Sambil bercucuran air mata, pedagang di video itu minta Presiden Jokowi memperhatikan nasib mereka. Menyikapi ini, Dani berpendapat boleh saja dagang bendera lewat on-line, tetapi jangan menjatuhkan harga pasaran yang ada. Pria tegap yang tidak mau difoto tetapi mau ditulis namanya ini berkeyakinan bahwa setelah sampai di kampunganya Garut, pasti akan ramai membahas masalah ini.
Dani berpendapat pedagang bendera on-line pasti membeli bendera tersebut dari kampung halamannya lantas kenapa menjual tidak sesuai harga pasaran. Memang benar, di kampungnya Dani, para pedagang bendera ini sudah terorganisir. Mereka memiliki Asosiasi Pengusaha Bendera Merah Putih yang beranggotakan lebih dari 4000 Pengrajin Bendera, pengusaha pemodal dan pedagang. Usaha bendera ini berada di Kematan Leles dan Kedungora, bahkan pada tahun 2022 telah diresmikan Monumen Pengrajin Bendera Merah Putih Asli Garut oleh Gubernur Jawa Barat, Ridwan Kamil.

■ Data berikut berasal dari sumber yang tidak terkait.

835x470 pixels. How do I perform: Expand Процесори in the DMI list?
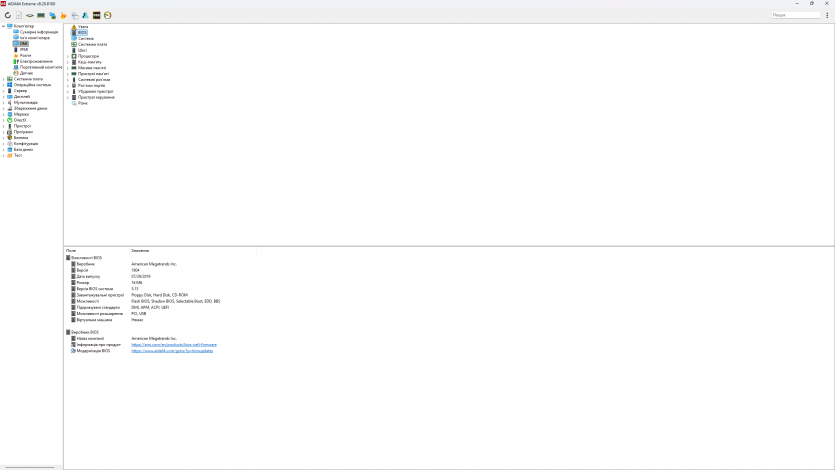tap(67, 56)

Isu pengaruh pedagang on-line pasti akan dibahas oleh Asosiasi. ] Bisnis bendera merah putih ini bender aini telah ditekuni warga sejak tahun 1970-an, bahkan sebenarnya mulai tahun 1958 warga sudah memulai membuat bendera merah putih sendiri. Semua dimulai dari Kampung Babakan Sari, Desa Leles, Kecamatan Leles, Garut, Jawa Barat, yang kemudian dikenal dengan nama kampung bendera merah putih asal Garut.

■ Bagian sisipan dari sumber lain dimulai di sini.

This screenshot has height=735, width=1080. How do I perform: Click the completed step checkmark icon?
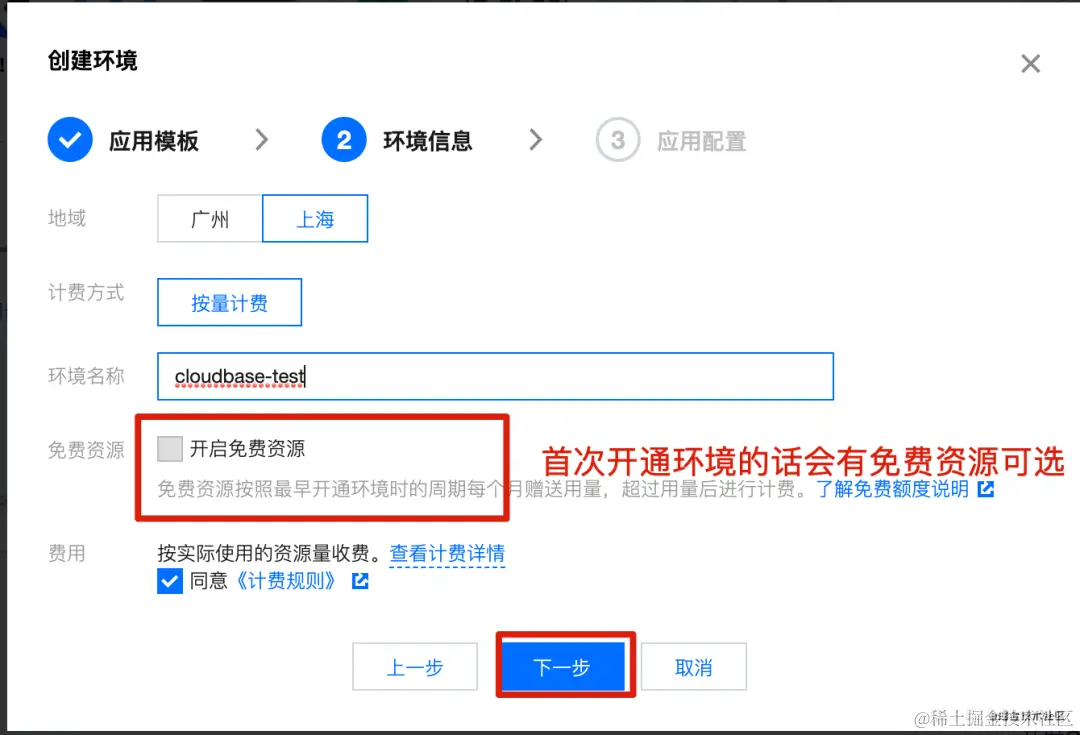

Lokasi kampung ini tidak jauh, hanya berjarak sekitar 100 meter dari Pasar Leles. Jika kita memasuki kampung ini, akan terlihat banyak ornamen bernuansa merah putih dipasang di hampir seluruh rumah di Kampung Babakan Sari. Para pengrajin di kampung ini memproduksi berbagai macam bendera secara home industry dan menggunakan mesin jahit berukuran kecil. Hampir semua warga terlibat dalam bisnis ini.
Mulai dari pemilik modal, penjahit, hingga penjual yang berterbaran di berbagai propinsi. Saat ini produk Kampung Babakan Sari lebih beragam tidak hanya bendera. Produk turunan berupa umbul-umbul, banner, backdrop pun diproduksi di sini, namun dengan dominasi nuansa yang sama. Merah dan putih. Pada akhirnya, sudah menjadi siklus hidup warga di Lelas dan Kedungora, apa pun profesinya saat ini menjelang perayaan 17 Agustus, maka semua akan meninggalkan kampung halamannya untuk berjualan bendera.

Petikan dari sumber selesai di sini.